I can easily convert a character string into a Huffman-Tree then encode into a binary sequence.
How should I save these to be able to actually compress the original data and then recover back?
I searched the web but I only could find guides and answers showing until what I already did. How can I use huffman algorithm further to actually achieve lossless compression?
I am using C# for this project.
EDIT: I've achieved these so far, might need rethinking.

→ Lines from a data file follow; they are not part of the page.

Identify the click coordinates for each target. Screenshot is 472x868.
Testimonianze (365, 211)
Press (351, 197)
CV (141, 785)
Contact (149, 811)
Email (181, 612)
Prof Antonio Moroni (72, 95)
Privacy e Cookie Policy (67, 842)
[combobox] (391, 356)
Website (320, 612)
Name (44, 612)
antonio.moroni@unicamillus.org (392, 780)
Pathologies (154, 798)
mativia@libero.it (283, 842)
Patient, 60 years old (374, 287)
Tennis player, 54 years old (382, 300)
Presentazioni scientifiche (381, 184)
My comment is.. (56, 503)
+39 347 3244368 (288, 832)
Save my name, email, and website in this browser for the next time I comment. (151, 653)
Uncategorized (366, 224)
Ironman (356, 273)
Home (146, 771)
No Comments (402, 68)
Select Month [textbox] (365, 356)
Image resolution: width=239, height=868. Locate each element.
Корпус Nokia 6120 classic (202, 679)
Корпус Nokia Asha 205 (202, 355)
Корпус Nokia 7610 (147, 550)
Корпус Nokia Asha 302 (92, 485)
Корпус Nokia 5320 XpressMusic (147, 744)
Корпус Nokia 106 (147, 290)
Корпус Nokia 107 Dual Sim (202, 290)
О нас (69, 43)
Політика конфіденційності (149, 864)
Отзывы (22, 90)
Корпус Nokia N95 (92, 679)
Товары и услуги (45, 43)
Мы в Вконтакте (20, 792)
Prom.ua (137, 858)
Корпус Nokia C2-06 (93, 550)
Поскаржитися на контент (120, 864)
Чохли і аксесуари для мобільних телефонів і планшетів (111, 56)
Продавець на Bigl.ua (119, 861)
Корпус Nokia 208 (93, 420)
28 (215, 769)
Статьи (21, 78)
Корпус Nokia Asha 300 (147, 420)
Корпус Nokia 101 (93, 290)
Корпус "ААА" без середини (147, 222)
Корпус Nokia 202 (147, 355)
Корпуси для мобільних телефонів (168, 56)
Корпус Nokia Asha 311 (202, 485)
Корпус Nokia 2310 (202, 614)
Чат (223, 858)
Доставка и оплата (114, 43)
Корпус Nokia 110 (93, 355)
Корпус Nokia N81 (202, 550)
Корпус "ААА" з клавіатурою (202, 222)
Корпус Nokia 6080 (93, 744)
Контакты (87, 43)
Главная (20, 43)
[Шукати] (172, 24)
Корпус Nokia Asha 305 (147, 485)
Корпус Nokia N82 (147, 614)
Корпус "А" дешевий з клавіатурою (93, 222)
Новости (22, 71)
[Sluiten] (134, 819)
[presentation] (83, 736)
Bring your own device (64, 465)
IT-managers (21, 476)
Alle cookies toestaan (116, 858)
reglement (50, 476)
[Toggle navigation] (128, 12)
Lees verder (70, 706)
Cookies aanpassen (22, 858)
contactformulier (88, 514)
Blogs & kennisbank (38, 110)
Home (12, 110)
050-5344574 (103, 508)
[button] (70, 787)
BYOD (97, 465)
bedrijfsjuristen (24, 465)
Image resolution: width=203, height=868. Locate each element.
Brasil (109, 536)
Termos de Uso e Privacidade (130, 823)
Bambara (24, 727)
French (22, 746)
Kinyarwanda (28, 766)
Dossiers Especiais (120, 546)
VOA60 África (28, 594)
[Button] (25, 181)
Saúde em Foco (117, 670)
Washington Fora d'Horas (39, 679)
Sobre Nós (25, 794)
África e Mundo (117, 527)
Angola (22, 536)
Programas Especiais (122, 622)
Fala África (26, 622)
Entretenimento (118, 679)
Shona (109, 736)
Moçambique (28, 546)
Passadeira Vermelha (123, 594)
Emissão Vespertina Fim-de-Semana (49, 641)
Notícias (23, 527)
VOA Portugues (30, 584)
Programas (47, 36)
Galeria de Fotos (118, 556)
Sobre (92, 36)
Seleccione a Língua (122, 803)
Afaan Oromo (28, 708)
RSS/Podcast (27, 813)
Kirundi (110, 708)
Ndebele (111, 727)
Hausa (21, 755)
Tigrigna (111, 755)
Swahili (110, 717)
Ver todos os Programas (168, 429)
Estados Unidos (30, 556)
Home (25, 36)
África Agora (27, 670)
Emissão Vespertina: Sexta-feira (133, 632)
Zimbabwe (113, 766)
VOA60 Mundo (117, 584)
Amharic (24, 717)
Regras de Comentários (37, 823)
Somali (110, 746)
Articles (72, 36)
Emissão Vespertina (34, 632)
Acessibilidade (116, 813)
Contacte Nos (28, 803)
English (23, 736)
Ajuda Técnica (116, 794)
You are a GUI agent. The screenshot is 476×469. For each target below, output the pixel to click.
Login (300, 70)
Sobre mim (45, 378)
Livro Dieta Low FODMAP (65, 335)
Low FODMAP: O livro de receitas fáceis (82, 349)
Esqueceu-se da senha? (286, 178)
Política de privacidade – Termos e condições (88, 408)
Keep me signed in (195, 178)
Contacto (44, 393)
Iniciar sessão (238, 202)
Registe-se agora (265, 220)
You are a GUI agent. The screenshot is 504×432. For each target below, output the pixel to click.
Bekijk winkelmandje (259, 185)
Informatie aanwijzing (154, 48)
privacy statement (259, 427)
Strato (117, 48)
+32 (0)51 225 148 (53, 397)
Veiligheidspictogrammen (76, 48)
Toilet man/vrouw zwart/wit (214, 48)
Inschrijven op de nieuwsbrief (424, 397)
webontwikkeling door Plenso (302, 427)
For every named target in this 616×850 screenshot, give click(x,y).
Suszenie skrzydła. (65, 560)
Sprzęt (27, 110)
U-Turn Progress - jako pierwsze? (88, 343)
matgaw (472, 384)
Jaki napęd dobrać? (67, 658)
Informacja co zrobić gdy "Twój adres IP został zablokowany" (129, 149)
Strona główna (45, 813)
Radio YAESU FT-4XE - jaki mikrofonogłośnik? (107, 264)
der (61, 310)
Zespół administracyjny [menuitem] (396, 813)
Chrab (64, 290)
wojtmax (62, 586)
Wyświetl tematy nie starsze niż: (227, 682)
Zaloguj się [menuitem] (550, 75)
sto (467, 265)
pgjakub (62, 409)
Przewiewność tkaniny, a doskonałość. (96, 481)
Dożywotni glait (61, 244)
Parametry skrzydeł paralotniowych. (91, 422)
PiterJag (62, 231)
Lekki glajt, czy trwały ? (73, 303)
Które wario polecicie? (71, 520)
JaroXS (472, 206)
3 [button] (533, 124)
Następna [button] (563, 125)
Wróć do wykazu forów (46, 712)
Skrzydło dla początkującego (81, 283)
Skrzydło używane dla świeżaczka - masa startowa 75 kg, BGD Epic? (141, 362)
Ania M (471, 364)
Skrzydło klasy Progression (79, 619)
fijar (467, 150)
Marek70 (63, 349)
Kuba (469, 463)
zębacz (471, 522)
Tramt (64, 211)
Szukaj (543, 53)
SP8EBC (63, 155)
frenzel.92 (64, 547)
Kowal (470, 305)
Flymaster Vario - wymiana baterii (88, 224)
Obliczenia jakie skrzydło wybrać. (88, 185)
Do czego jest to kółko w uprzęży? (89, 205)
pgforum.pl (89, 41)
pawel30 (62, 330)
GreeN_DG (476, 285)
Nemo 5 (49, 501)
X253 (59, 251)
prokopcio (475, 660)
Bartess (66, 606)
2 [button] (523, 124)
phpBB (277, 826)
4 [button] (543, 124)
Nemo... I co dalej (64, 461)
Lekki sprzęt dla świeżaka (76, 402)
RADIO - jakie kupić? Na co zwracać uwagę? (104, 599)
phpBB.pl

I am attempting to compress a text file. I use Huffman Algorithm but there are some key points I couldn't figure out:
"aaaabbbccdef" when compressed gives this encoding
Key = a, Value = 11
Key = b, Value = 01
Key = c, Value = 101
Key = d, Value = 000
Key = e, Value = 001
Key = f, Value = 100
11111111010101101101000001100 is the encoded version. It normally needs 12*8 bits but we've compressed it to be 29 bits. This example might be a litte unnecessary for a file this small but let me explain what I tried to do.
We have 29 bits here but we need 8*n bits so I fill the encodedString with zeros until it becomes a multiple of eight. Since I can add 1 to 7 zeros it is more than enough to use 1-byte to represent this. This case I've added 3 zeros
11111111010101101101000001100000 Then add as binary how many extra bits I've added to the front and the split into 8-bit pieces
00000011-11111111-01010110-11010000-01100000
Turn these into ASCII characters
ÿVÐ`
Now if I have the encoding table I can look to the first 8bits convert that to integer ignoreBits and by ignoring the last ignoreBits turn it back to the original form.
The problem is I also want to include uncompressed version of encoding table with this file to have a fully functional ZIP/UNZIP prpgram but I am having trouble deciding when my ignoreBits ends, my encodingTable startse/ends, encoded bits start/end.
I thought about using null character but there is no assurance that Values cannot produce a null character. "ddd" in this situation produces 00000000-0.....